EXCERPTED RECORDS START

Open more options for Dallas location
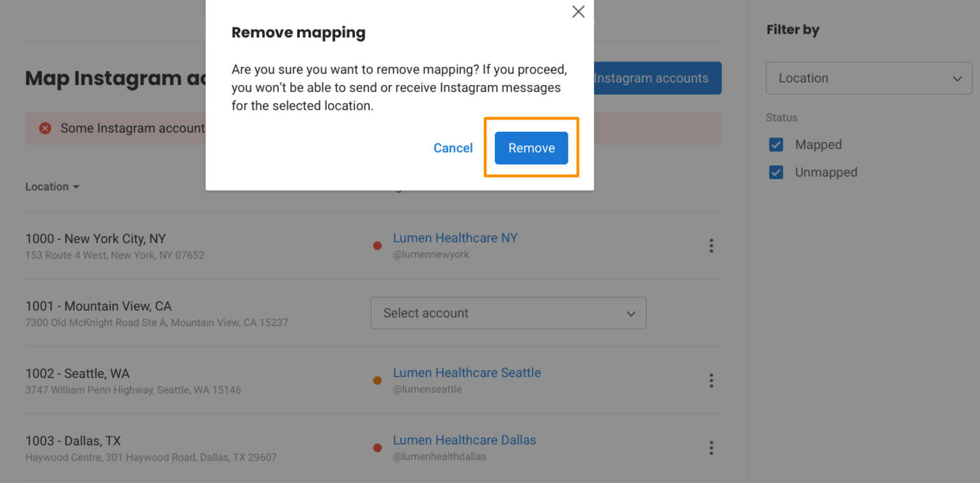The image size is (980, 483). tap(711, 448)
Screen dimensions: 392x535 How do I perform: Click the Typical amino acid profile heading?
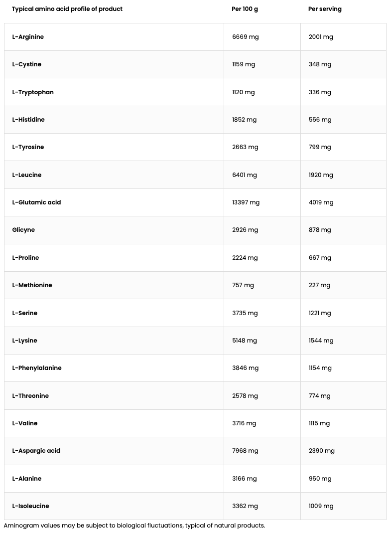67,9
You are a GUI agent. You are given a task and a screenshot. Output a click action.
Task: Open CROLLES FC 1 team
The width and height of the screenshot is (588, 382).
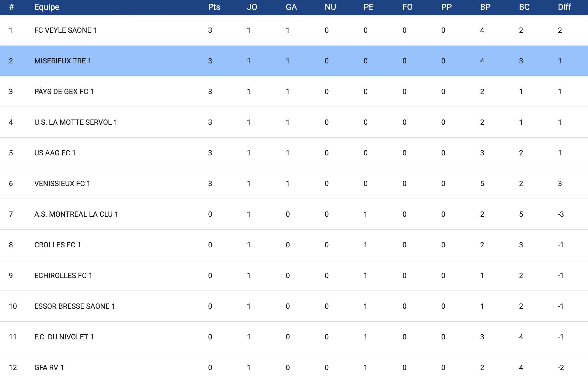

EXCERPTED RECORDS END

Copy the listing word for word, excluding its pictures.

> **SOLUTION TO THE PROBLEM**:
Open more options for Dallas location
The image size is (980, 483). tap(711, 448)
Screen dimensions: 392x535 How do I perform: Click the Typical amino acid profile heading?
67,9
You are a GUI agent. You are given a task and a screenshot. Output a click action.
Task: Open CROLLES FC 1 team
The width and height of the screenshot is (588, 382).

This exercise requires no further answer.